**Working data**
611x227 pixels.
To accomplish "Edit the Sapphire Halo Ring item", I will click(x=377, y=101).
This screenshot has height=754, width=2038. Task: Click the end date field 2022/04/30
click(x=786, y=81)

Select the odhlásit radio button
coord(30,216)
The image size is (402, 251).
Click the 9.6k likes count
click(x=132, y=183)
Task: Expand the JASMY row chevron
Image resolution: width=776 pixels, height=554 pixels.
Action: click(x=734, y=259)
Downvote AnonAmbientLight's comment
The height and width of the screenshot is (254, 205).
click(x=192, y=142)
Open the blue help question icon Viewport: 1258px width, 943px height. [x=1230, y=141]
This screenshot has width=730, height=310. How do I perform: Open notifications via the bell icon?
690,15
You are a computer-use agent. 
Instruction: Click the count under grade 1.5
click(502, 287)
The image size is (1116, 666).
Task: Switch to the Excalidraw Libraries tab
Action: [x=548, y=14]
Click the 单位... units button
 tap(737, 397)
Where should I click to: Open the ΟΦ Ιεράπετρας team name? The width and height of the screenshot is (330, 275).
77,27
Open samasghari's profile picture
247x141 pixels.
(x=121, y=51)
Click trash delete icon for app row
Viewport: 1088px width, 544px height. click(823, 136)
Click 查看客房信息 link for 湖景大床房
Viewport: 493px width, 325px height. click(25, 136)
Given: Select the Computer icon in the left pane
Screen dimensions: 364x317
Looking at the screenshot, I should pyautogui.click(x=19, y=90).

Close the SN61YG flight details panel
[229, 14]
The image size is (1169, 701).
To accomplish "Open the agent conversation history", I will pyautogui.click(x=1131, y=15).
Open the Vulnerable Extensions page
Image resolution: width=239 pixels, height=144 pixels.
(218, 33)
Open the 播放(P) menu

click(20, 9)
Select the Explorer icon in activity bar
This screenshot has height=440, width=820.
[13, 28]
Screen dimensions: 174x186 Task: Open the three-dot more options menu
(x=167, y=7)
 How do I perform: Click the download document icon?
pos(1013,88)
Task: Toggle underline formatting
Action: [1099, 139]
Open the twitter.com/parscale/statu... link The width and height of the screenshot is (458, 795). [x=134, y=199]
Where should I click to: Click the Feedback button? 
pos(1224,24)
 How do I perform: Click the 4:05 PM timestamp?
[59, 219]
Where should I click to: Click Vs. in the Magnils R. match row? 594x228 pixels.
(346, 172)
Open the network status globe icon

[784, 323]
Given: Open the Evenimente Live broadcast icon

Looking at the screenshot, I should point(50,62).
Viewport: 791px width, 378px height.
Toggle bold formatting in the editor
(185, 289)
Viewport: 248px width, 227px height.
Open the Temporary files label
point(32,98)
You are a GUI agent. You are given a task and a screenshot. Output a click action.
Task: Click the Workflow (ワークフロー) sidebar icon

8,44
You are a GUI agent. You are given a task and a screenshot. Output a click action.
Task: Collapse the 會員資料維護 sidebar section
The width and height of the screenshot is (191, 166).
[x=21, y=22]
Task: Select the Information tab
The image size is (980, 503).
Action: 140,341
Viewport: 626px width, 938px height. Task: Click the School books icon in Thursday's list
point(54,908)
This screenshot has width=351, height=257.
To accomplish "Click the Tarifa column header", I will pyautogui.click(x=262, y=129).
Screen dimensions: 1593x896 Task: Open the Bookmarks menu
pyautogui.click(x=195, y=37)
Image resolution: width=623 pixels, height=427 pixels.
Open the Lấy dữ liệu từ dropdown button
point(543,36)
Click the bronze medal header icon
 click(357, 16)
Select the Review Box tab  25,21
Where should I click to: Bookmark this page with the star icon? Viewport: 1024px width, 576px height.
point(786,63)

**Exercise goal**
Copy out the rows above that begin with the line containing "The image size is (1169, 701)." and end with the line containing "(x=167, y=7)", keeping both of those lines.

**Exercise response**
The image size is (1169, 701).
To accomplish "Open the agent conversation history", I will pyautogui.click(x=1131, y=15).
Open the Vulnerable Extensions page
Image resolution: width=239 pixels, height=144 pixels.
(218, 33)
Open the 播放(P) menu

click(20, 9)
Select the Explorer icon in activity bar
This screenshot has height=440, width=820.
[13, 28]
Screen dimensions: 174x186 Task: Open the three-dot more options menu
(x=167, y=7)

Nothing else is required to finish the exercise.